SUPPLIED DATA:

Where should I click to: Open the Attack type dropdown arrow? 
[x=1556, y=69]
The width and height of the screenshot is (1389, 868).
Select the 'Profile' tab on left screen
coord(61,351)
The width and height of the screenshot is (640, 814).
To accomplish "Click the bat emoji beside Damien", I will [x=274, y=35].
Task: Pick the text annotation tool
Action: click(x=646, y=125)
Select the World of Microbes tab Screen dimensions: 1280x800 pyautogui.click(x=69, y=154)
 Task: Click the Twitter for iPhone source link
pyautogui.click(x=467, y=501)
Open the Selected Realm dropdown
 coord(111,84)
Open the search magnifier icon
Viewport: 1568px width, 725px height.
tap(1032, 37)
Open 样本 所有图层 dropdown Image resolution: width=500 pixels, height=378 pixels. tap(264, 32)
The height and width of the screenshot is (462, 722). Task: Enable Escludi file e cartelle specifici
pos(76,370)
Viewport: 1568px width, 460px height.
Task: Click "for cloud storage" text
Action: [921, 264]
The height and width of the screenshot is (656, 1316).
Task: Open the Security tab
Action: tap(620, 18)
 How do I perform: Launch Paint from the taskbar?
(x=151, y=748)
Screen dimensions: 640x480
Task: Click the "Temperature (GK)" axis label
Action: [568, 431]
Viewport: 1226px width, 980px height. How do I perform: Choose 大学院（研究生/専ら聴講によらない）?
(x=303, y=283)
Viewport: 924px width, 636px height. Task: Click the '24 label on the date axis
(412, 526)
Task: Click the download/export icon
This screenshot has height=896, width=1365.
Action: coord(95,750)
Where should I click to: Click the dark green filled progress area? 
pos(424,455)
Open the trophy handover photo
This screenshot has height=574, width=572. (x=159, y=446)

WHAT YOU HAVE TO DO: Verbatim reproduction is required for the line holding "Task: Click the Twitter" and for every line after it in the records, with no other line included.

ANSWER:
 Task: Click the Twitter for iPhone source link
pyautogui.click(x=467, y=501)
Open the Selected Realm dropdown
 coord(111,84)
Open the search magnifier icon
Viewport: 1568px width, 725px height.
tap(1032, 37)
Open 样本 所有图层 dropdown Image resolution: width=500 pixels, height=378 pixels. tap(264, 32)
The height and width of the screenshot is (462, 722). Task: Enable Escludi file e cartelle specifici
pos(76,370)
Viewport: 1568px width, 460px height.
Task: Click "for cloud storage" text
Action: [921, 264]
The height and width of the screenshot is (656, 1316).
Task: Open the Security tab
Action: tap(620, 18)
 How do I perform: Launch Paint from the taskbar?
(x=151, y=748)
Screen dimensions: 640x480
Task: Click the "Temperature (GK)" axis label
Action: [568, 431]
Viewport: 1226px width, 980px height. How do I perform: Choose 大学院（研究生/専ら聴講によらない）?
(x=303, y=283)
Viewport: 924px width, 636px height. Task: Click the '24 label on the date axis
(412, 526)
Task: Click the download/export icon
This screenshot has height=896, width=1365.
Action: coord(95,750)
Where should I click to: Click the dark green filled progress area? 
pos(424,455)
Open the trophy handover photo
This screenshot has height=574, width=572. (x=159, y=446)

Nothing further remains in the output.